Avukatın hesap verme borcuna ilişkin Yargıtay kararları
Avukatlık Kanunu’nun 40. maddesinde, “iş sahibi tarafından sözleşmeye dayanılarak avukata karşı ileri sürülen tazminat istekleri, bu hakkın doğumunun öğrenildiği tarihten itibaren bir yıl ve her halde zararı doğuran olaydan itibaren beş yıl geçmekle düşer.” hükmü bulunmakta olup, bu hükümle müvekkilin, avukata karşı tazminat isteminin bir ve beş yıllık zamanaşımına tabi olduğu belirtilmiştir. Mahkemece, dava tarihine göre, dava konusu edilen zararın öğrenilmesinden itibaren beş ve bir yıllık sürenin geçtiğinden bahisle davanın zamanaşımı nedeniyle reddine karar verilmişse de, Antalya 5. Asliye Hukuk Mahkemesi’nin 2006/88 2008/406 esas ve karar sayılı davanın, Yargıtay 5.Hukuk Dairesi tarafından 2.4.2009 tarihinde onanarak kesinleştiği anlaşılmaktadır. Dava tarihi itibariyle henüz beş yıllık zamanaşımı süresi dolmamıştır. O halde olayda zamanaşımı söz konusu olmadığından, mahkemece işin esası incelenerek, sonucuna göre bir karar verilmesi gerekirken, yazılı şekilde davanın zamanaşımı nedeniyle reddine karar verilmiş olması, usul ve yasaya aykırı olup, bozmayı gerektirir. (Y. 13. HD. 11.12.2013,2013/18207-2013/31087)
Davacı, davalı avukatın edimini yerine getirmemesi nedeniyle uğramış olduğu maddi ve manevi zararın tazmini istemiyle eldeki davayı açmıştır. Davacı tarafından yapılan suç duyurusu üzerine, İskenderun Ağır Ceza Mahkemesinde ait 2010/29 esas ve 2010/460 karar sayılı dava dosyası üzerinden “görevi kötüye kullanmak” suçundan açılan ceza davasında, suçun sabit görülerek davalı avukatın cezalandırılmasına ve hükmün açıklanmasının geri bırakılmasına karar verildiği, karara ilişkin itirazın da 25.1.2011 tarihinde reddedildiği anlaşılmaktadır.
Davalı avukatın, iş bu davanın dayanağı olan eyleminin, Türk Ceza Kanununa göre “görevin kötüye kullanılması” niteliğinde olup, suç teşkil ettiği görülmektedir.

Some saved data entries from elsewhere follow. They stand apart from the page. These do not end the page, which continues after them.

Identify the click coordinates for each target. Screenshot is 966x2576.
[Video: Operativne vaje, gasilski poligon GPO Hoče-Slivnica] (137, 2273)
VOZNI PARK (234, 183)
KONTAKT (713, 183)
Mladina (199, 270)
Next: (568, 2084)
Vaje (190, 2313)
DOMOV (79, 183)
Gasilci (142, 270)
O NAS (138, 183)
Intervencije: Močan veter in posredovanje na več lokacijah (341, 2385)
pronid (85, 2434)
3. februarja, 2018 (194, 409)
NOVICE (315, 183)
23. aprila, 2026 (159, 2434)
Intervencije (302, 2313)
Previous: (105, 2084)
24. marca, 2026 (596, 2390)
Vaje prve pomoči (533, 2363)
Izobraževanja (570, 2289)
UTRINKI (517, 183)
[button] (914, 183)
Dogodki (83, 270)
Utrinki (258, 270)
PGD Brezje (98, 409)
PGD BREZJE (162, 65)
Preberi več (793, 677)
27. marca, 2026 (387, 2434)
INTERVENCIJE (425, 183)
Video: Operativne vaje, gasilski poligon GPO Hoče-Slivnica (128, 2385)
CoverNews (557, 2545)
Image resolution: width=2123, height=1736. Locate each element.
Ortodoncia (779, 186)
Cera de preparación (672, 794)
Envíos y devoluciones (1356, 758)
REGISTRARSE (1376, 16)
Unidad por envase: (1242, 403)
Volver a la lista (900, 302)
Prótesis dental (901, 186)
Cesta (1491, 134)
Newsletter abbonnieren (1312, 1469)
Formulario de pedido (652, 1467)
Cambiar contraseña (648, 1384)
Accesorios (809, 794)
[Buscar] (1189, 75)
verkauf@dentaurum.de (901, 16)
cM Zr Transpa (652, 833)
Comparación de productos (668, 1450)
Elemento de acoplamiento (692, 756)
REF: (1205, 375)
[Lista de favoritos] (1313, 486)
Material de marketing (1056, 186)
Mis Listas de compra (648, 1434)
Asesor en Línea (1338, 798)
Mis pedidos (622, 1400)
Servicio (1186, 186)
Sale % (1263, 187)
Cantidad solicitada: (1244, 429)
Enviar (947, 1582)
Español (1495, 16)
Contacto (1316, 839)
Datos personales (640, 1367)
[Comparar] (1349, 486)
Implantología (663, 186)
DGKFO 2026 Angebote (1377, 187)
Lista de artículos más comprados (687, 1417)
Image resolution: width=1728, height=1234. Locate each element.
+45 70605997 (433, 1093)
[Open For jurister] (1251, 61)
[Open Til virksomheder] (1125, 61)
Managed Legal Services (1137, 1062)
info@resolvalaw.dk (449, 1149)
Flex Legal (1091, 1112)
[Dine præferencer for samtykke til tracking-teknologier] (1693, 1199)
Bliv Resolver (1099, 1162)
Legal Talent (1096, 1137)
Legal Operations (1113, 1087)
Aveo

Borçlar Kanununun 60/11. maddesinde “….şu kadar ki zarar ve ziyan davası, ceza kanunları mucibince müddeti daha uzun müruruzamana tabi cezayı müstelzim bir fiilden neşet etmiş olursa şahsi davaya da o müruruzaman tatbik olunur….” denilmek suretiyle zamanaşımı süresi için Ceza Kanununa atıfta bulunulmuş olup, anılan hükme göre tazminat davasının, ceza kanunları gereğince süresi daha uzun zamanaşımı süresine tabi cezayı gerektiren bir eylemden doğmuş olması halinde, ceza zamanaşımı süresinin uygulanacağı açıktır. Kaldı ki bu maddenin uygulanması için, ceza davasında tazminat istenmesi gerekmediği gibi, eylemi işleyen hakkında ceza davası açılmış olması ya da mahkumiyet karan verilmiş olması da gerekli değildir. Sadece eylemin suç niteliğini taşıması yeterlidir. O halde olayda ceza zamanaşımı süresi dolmamış olduğundan mahkemece, işin esası incelenerek, sonucuna göre bir karar verilmesi gerekirken, bir yıllık zamanaşımı süresinin dolduğundan bahisle davanın zamanaşımı nedeniyle reddine karar verilmiş olması, usul ve yasaya aykırı olup, bozmayı gerektirir. (Y. 13. HD. 18.11.2013, 2013/18453 – 2013/31601)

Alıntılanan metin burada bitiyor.